§ **Task 1**
In the forum thread, which streaming service is named for Azure?

§ **Extract provided**
Kafka to BigQuery/GCS loader

Hi Team,

While deploying snowplow-bigquery-streamloader, I realized that it only supports pub-sub as the input from the enrich stage as of now. I am currently using Kafka for log streaming.

I think the other option that I might have is to use Dataflow or Spark to do the same.

Any thoughts on this?

Thanks
Jay

Hi @Jayant_Kumar,

Currently we use native streaming on each cloud:

  • Kinesis on AWS
  • Pub/Sub on GCP
  • Event Hubs (Kafka) on Azure

While it’s possible to run the pipeline end to end on Kafka, only components relevant for Azure currently support that. I’m afraid that excludes the BigQuery loader.

(As a side note, it should not be necessary to set up components one by one, the quick start guide launches everything already pre-wired to use Pub/Sub across the pipeline.)

Hi @stanch Thank you for your thoughts on this.

Entries on finding words and elements
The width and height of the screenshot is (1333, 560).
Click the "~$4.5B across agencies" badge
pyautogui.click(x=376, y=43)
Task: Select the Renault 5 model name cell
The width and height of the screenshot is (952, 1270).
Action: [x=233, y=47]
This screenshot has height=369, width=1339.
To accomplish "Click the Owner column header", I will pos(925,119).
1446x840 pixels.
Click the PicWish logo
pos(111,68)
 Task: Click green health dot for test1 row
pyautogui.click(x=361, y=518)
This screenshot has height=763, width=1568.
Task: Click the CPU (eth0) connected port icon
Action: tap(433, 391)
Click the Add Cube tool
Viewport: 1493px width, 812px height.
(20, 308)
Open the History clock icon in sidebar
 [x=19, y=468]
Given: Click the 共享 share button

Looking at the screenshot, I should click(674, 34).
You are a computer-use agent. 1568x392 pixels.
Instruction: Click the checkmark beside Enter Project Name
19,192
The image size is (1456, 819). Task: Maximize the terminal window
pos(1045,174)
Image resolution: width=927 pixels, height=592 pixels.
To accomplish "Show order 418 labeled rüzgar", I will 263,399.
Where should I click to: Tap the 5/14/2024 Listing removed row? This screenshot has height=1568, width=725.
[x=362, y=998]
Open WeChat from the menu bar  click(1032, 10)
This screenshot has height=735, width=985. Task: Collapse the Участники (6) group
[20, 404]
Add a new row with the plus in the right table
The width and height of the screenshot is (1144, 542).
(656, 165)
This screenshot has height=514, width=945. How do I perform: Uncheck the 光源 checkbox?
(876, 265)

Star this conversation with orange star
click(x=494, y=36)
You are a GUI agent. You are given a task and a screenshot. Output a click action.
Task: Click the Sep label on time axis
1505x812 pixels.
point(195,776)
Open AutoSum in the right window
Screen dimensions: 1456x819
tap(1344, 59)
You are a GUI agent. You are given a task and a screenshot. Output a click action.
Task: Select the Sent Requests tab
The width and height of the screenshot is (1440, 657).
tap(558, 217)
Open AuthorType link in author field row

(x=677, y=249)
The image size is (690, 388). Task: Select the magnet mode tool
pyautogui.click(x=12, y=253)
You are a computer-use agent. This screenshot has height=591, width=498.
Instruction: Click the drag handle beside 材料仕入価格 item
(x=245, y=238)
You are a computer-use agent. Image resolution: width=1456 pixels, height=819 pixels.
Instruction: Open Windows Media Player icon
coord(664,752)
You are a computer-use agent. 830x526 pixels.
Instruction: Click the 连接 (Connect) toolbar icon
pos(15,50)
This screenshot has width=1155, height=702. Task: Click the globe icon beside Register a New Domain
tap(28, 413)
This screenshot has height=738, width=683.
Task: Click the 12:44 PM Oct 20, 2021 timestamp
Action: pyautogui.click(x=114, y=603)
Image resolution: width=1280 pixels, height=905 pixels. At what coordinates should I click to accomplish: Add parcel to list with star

§ **Task 2**
Rewrite the stretch of the listing from the line containing "You are a computer-use agent. This" through the end of the listing, changing "computer-use agent" to "GUI agent" and leaving everything else unchanged.

§ **Final result 1**
Event Hubs (Kafka).

§ **Final result 2**
You are a GUI agent. This screenshot has height=591, width=498.
Instruction: Click the drag handle beside 材料仕入価格 item
(x=245, y=238)
You are a GUI agent. Image resolution: width=1456 pixels, height=819 pixels.
Instruction: Open Windows Media Player icon
coord(664,752)
You are a GUI agent. 830x526 pixels.
Instruction: Click the 连接 (Connect) toolbar icon
pos(15,50)
This screenshot has width=1155, height=702. Task: Click the globe icon beside Register a New Domain
tap(28, 413)
This screenshot has height=738, width=683.
Task: Click the 12:44 PM Oct 20, 2021 timestamp
Action: pyautogui.click(x=114, y=603)
Image resolution: width=1280 pixels, height=905 pixels. At what coordinates should I click to accomplish: Add parcel to list with star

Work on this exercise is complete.